=== Data for review ===

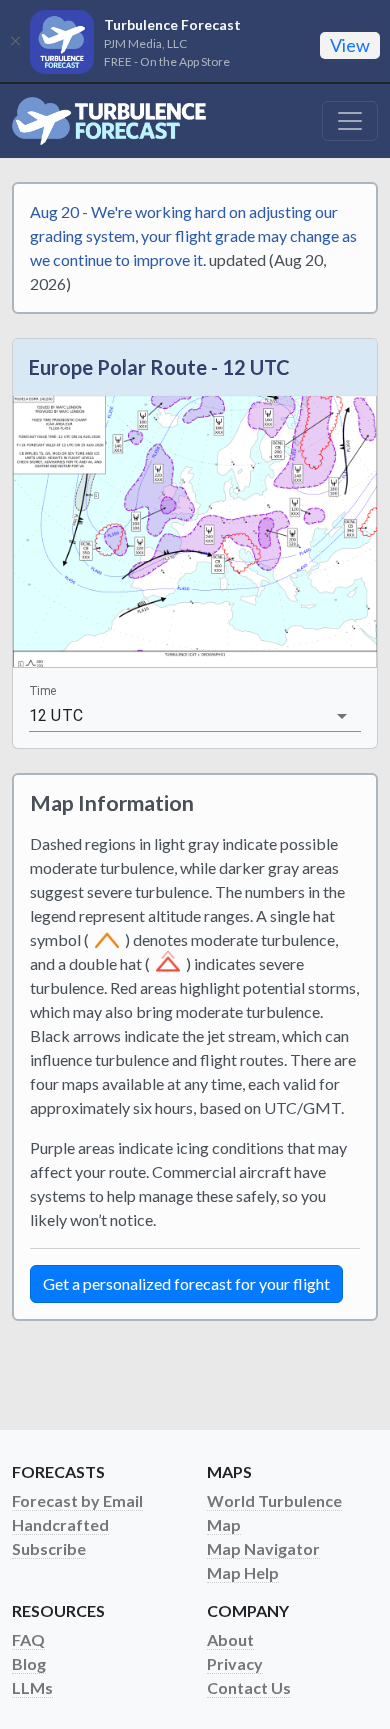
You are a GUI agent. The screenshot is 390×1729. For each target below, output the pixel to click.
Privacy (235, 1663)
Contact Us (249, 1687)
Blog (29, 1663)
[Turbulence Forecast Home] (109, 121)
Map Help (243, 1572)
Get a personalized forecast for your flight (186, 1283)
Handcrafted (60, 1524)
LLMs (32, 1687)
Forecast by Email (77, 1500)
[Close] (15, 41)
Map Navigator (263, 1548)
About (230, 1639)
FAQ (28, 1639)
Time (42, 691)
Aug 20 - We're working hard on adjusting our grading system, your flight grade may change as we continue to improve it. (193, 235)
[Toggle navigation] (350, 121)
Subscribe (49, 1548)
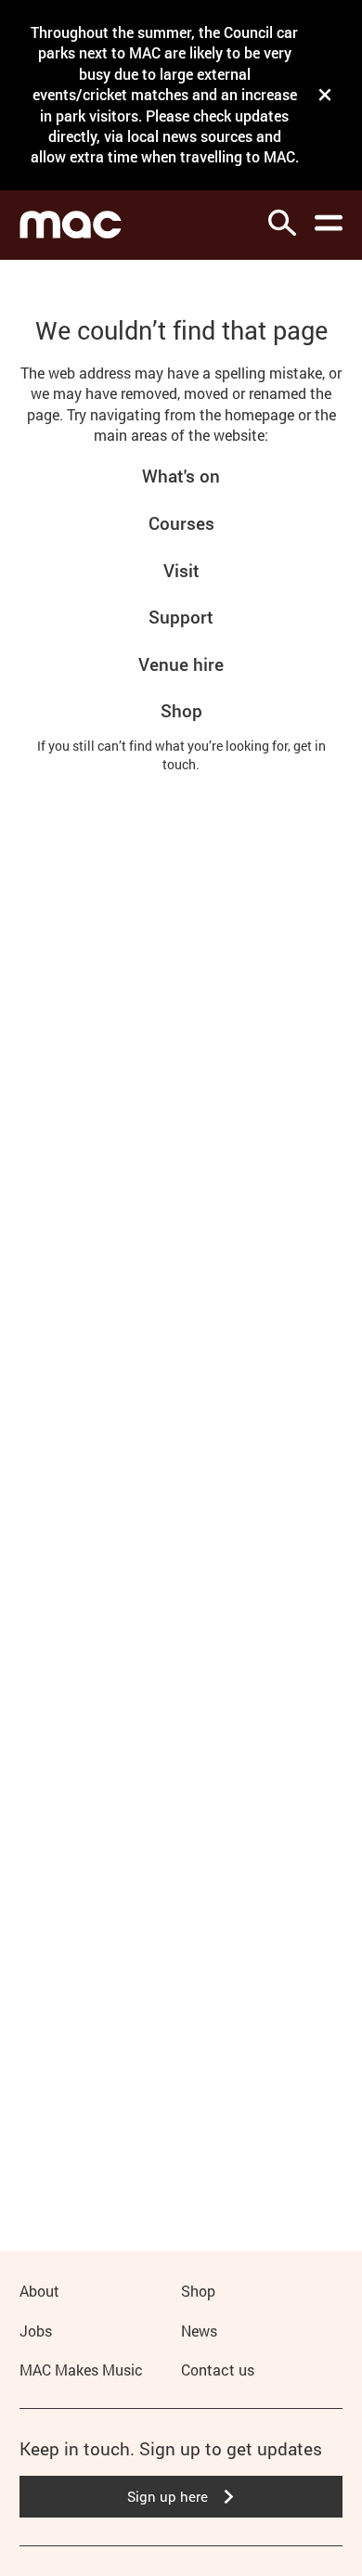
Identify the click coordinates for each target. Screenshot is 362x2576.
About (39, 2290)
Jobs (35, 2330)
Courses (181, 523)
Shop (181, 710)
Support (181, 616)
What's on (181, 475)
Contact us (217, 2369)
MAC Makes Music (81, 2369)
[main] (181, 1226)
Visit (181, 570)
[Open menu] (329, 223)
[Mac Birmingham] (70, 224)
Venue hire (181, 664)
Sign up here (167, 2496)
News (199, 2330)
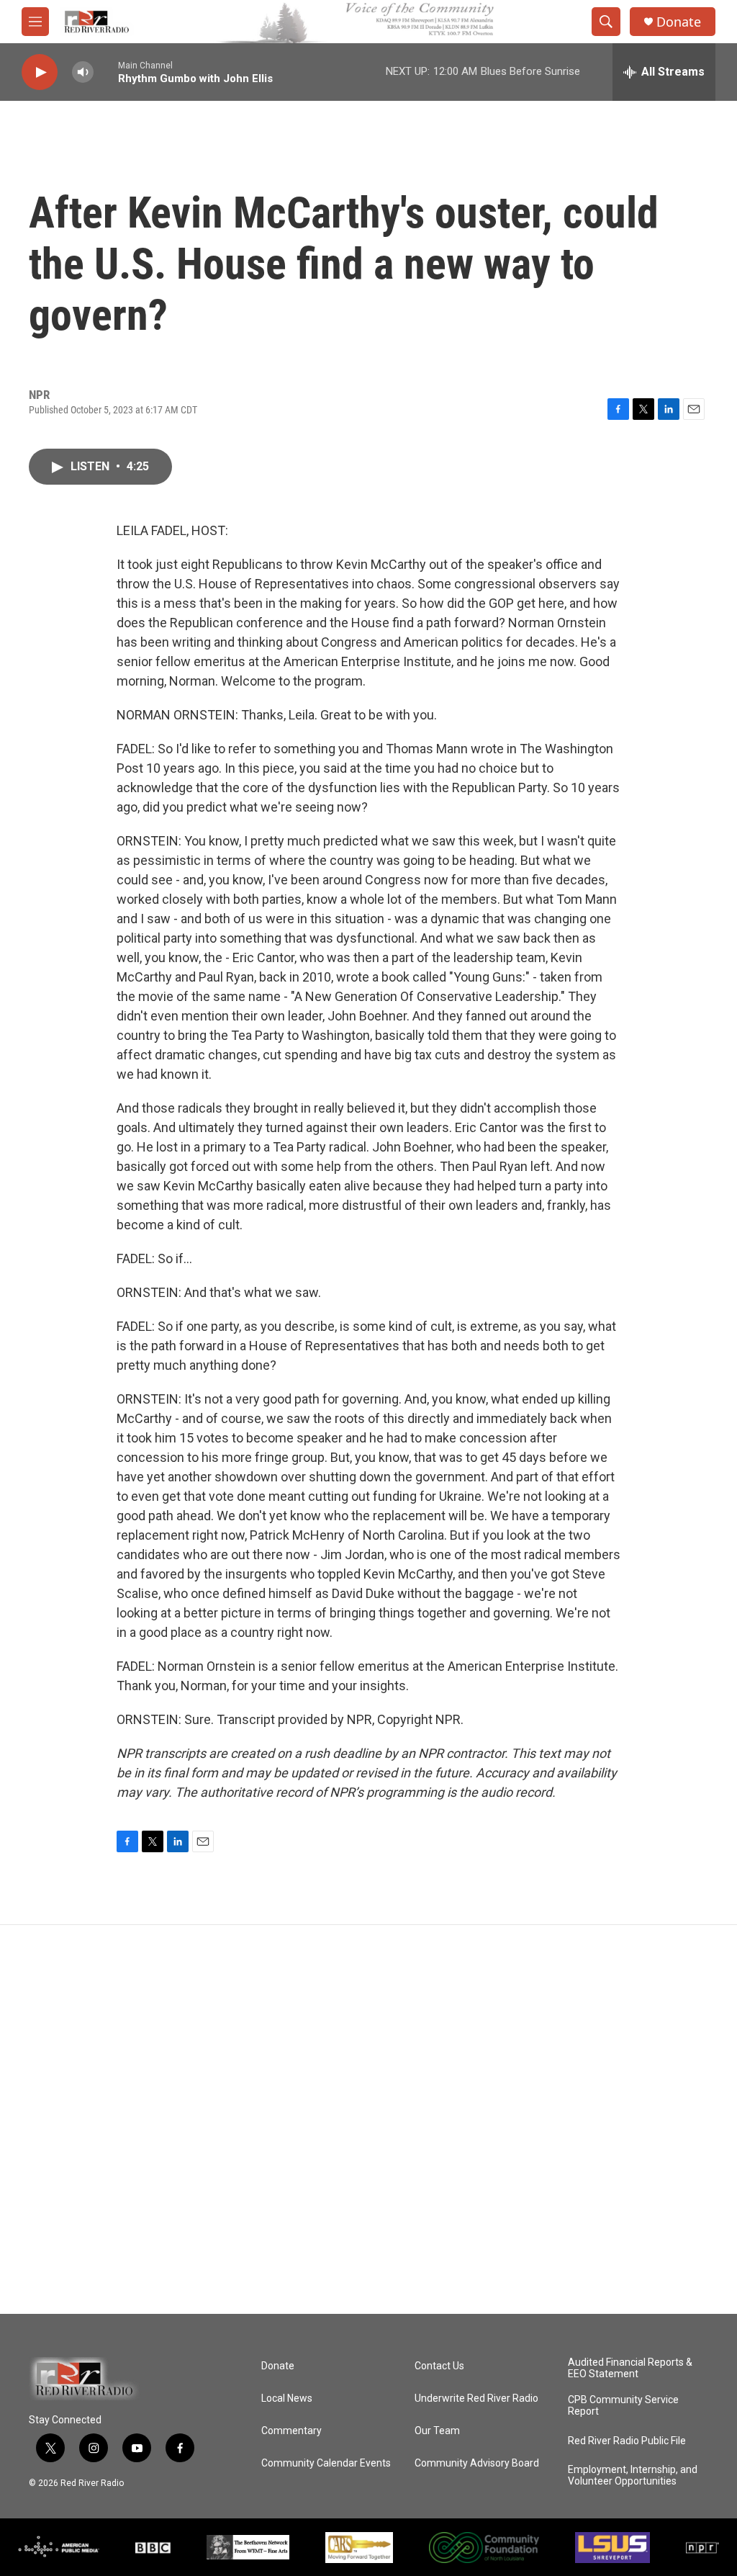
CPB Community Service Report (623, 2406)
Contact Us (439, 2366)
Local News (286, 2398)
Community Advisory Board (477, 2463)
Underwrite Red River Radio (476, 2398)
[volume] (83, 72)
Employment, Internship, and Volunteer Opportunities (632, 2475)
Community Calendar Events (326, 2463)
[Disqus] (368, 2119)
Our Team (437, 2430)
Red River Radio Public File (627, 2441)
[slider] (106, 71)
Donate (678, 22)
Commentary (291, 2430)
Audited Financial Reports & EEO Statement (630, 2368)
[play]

===

Brief → Copy all records exactly, no images.

Final answer →
You are a GUI agent. The screenshot is 390×1729. For each target below, output the pixel to click.
Privacy (235, 1663)
Contact Us (249, 1687)
Blog (29, 1663)
[Turbulence Forecast Home] (109, 121)
Map Help (243, 1572)
Get a personalized forecast for your flight (186, 1283)
Handcrafted (60, 1524)
LLMs (32, 1687)
Forecast by Email (77, 1500)
[Close] (15, 41)
Map Navigator (263, 1548)
About (230, 1639)
FAQ (28, 1639)
Time (42, 691)
Aug 20 - We're working hard on adjusting our grading system, your flight grade may change as we continue to improve it. (193, 235)
[Toggle navigation] (350, 121)
Subscribe (49, 1548)
Identify the click coordinates for each target. Screenshot is 362x2576.
About (39, 2290)
Jobs (35, 2330)
Courses (181, 523)
Shop (181, 710)
Support (181, 616)
What's on (181, 475)
Contact us (217, 2369)
MAC Makes Music (81, 2369)
[main] (181, 1226)
Visit (181, 570)
[Open menu] (329, 223)
[Mac Birmingham] (70, 224)
Venue hire (181, 664)
Sign up here (167, 2496)
News (199, 2330)
CPB Community Service Report (623, 2406)
Contact Us (439, 2366)
Local News (286, 2398)
Community Advisory Board (477, 2463)
Underwrite Red River Radio (476, 2398)
[volume] (83, 72)
Employment, Internship, and Volunteer Opportunities (632, 2475)
Community Calendar Events (326, 2463)
[Disqus] (368, 2119)
Our Team (437, 2430)
Red River Radio Public File (627, 2441)
[slider] (106, 71)
Donate (678, 22)
Commentary (291, 2430)
Audited Financial Reports & EEO Statement (630, 2368)
[play]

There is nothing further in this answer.